To do:
When you copy from the entries that follow, take only the lines from the one with "At what coordinates should I click to accomplish: Open" down to the one with "Task: Click the orange house category icon", keeping both ends and dropping every picture.

Exercise input:
▼▼▼

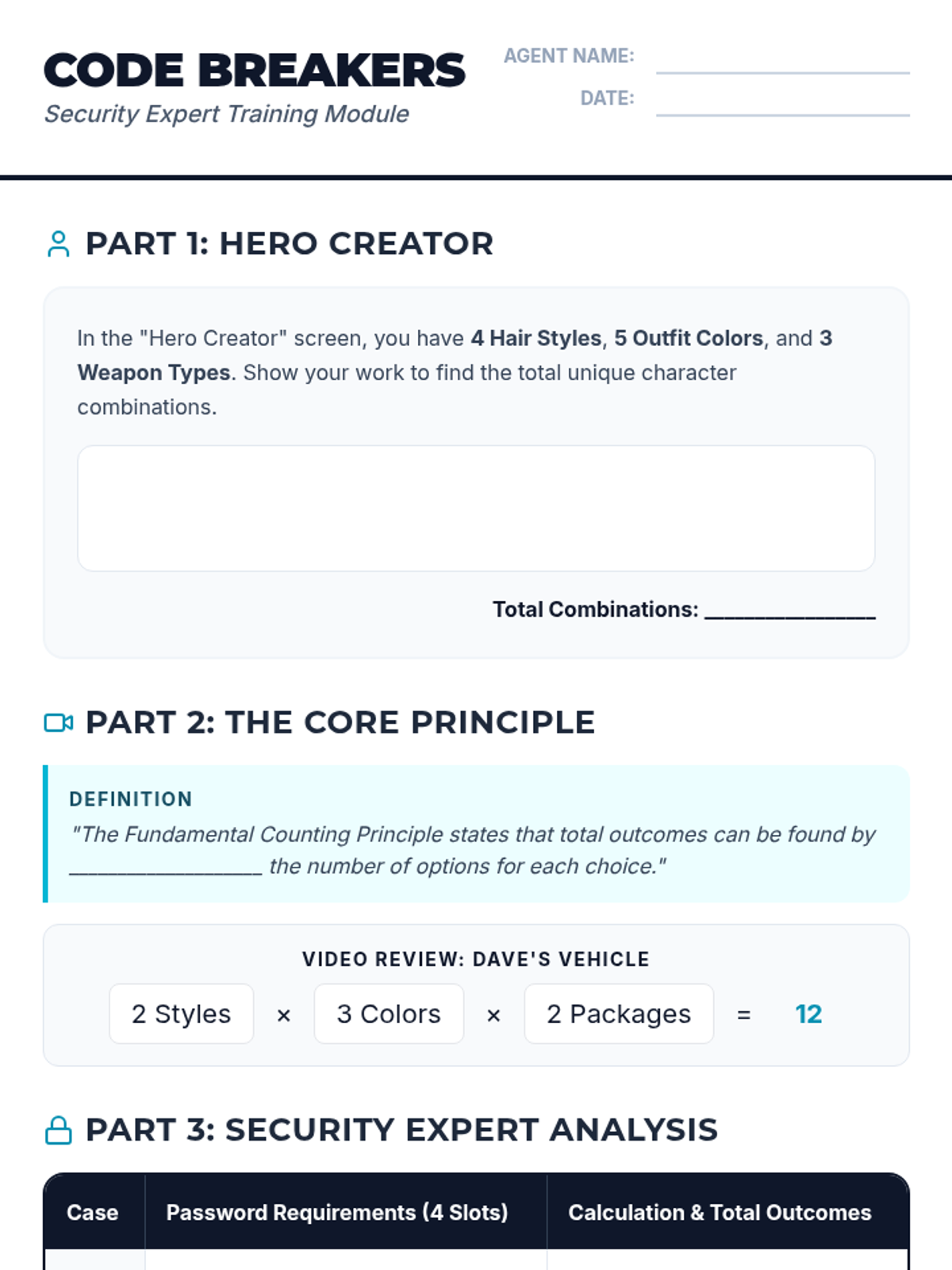This screenshot has width=952, height=1270.
Task: Click the video camera icon beside Part 2
Action: pos(59,723)
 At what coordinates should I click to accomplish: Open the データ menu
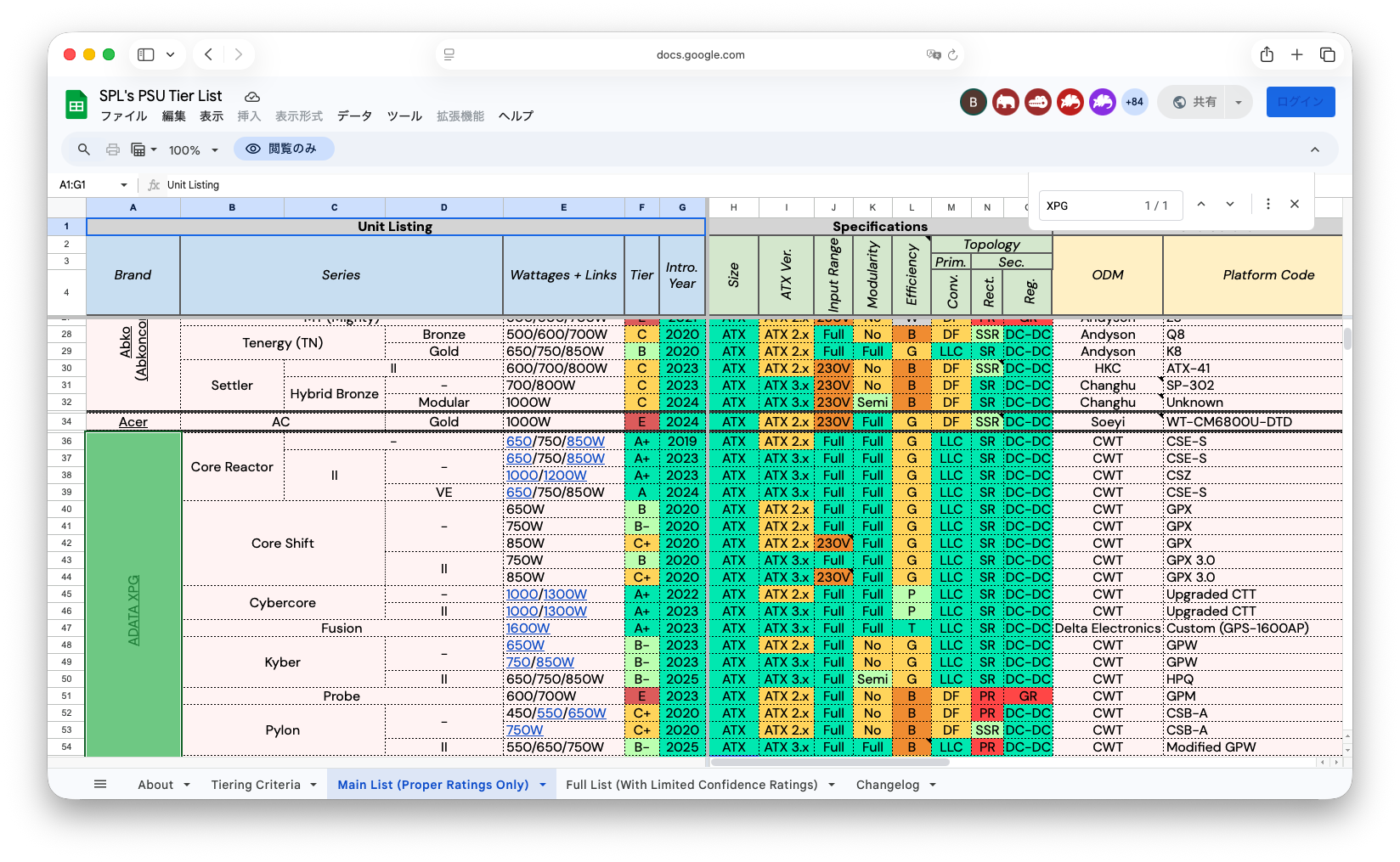point(354,116)
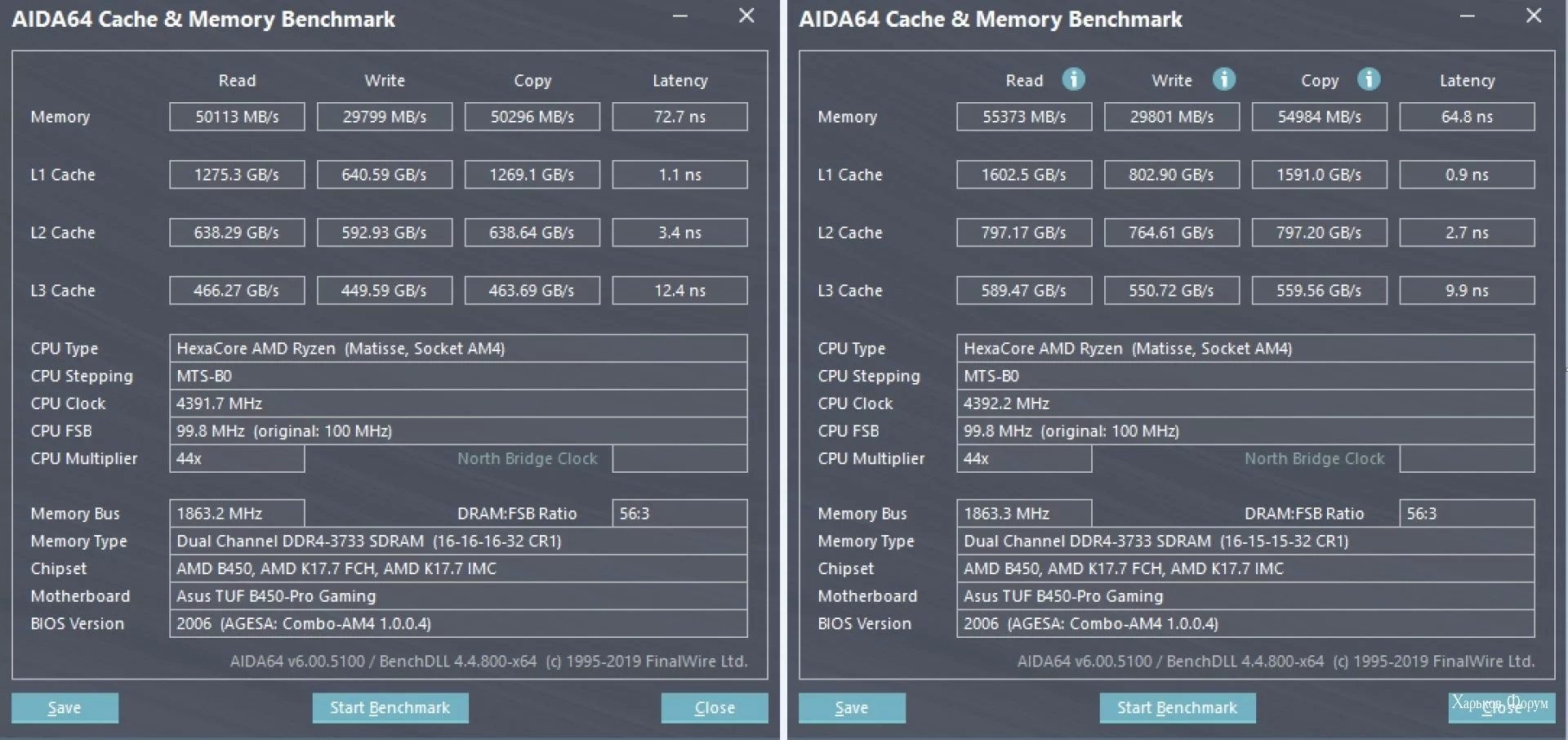Click the right L3 Cache Copy value box
1568x740 pixels.
click(1319, 291)
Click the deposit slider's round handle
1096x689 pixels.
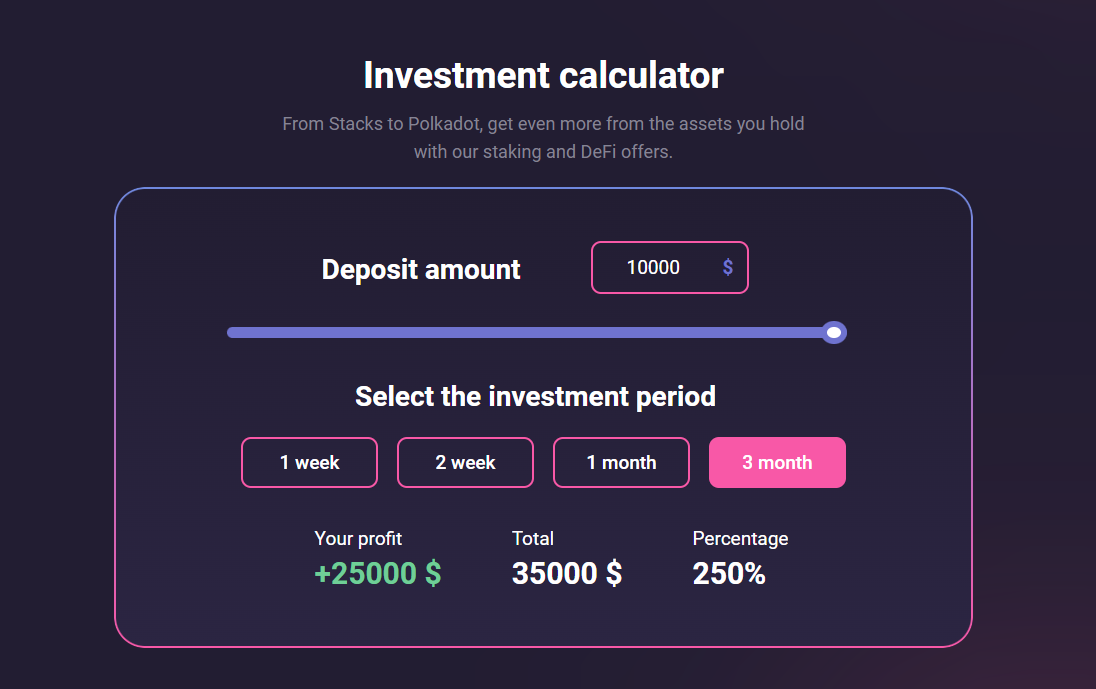834,332
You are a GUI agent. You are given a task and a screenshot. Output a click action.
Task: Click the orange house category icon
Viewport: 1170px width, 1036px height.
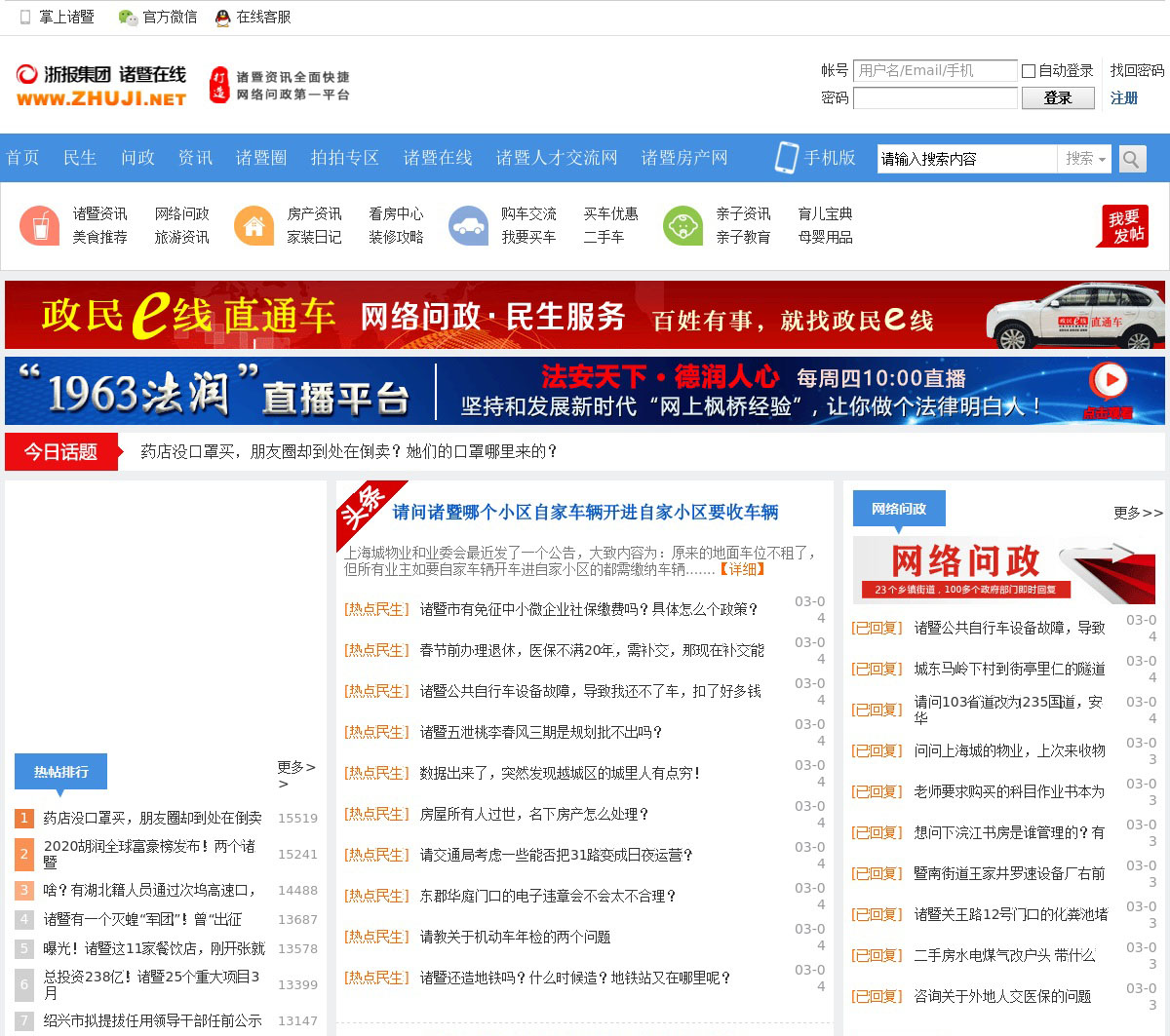click(x=254, y=226)
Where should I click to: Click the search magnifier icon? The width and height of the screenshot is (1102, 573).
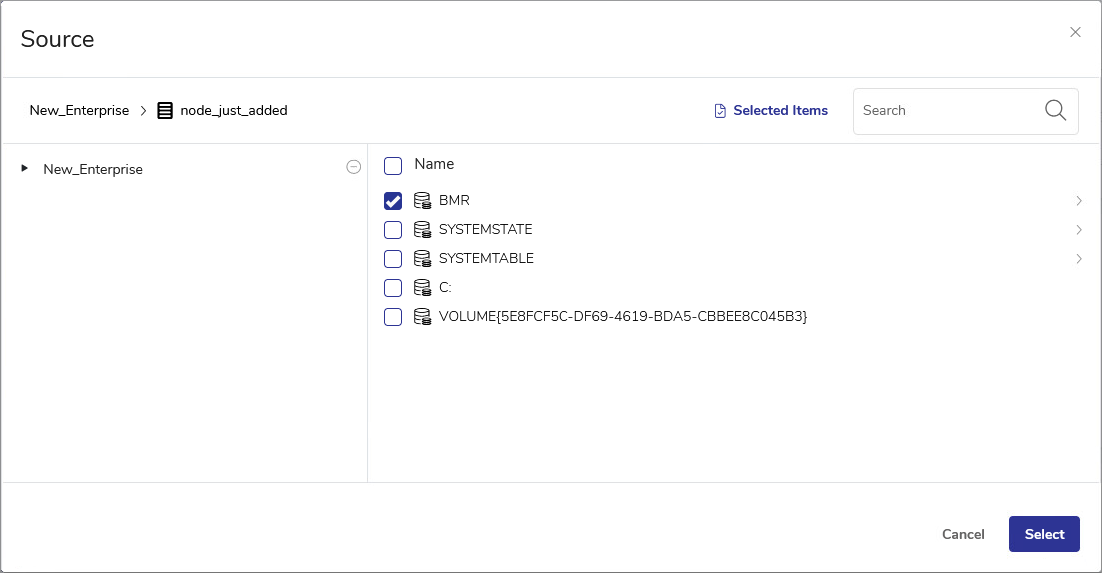(x=1055, y=111)
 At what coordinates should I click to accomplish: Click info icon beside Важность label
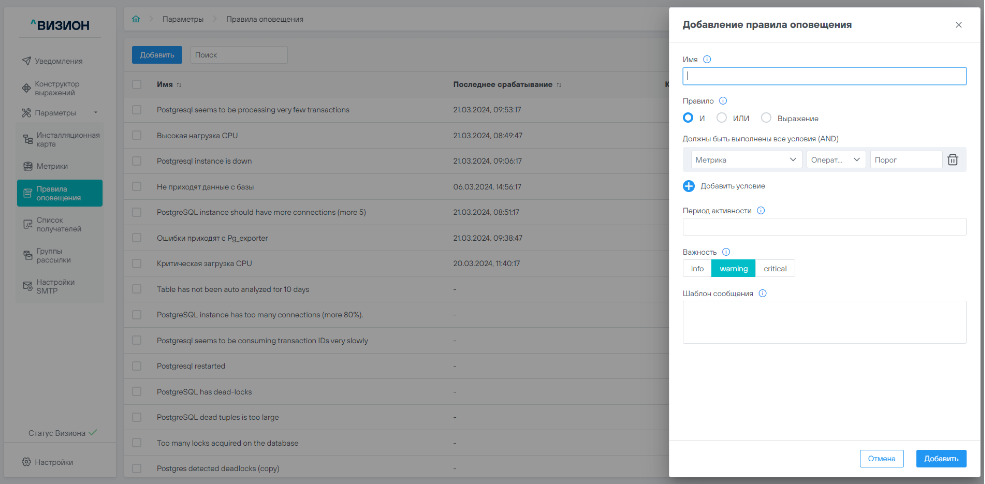726,252

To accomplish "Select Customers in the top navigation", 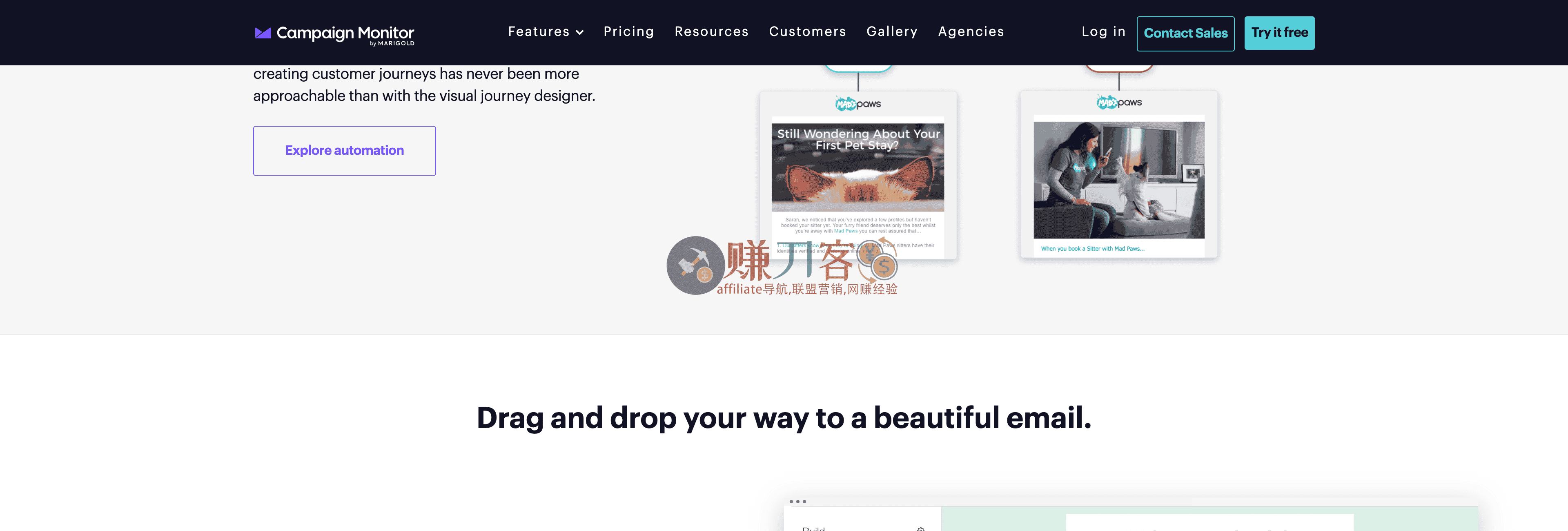I will (x=807, y=32).
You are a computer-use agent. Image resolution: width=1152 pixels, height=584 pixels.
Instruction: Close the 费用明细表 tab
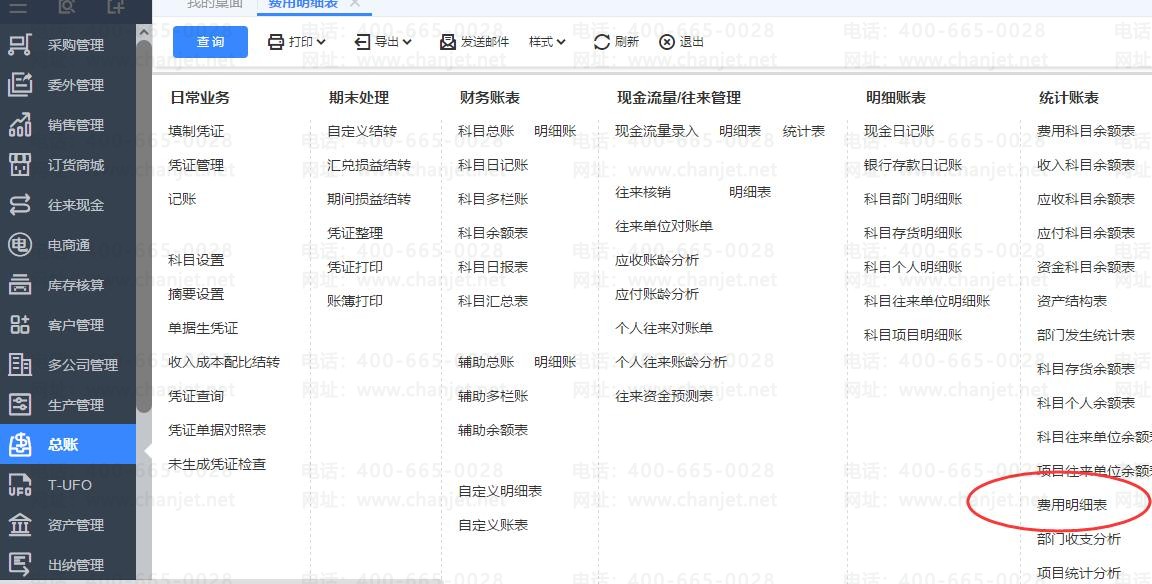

▲▲▲

Finished task:
 At what coordinates should I click to accomplish: Open the データ menu
point(354,116)
Click the right L3 Cache Copy value box
1568x740 pixels.
click(1319, 291)
Click the deposit slider's round handle
1096x689 pixels.
834,332
You are a GUI agent. You are given a task and a screenshot. Output a click action.
Task: Click the orange house category icon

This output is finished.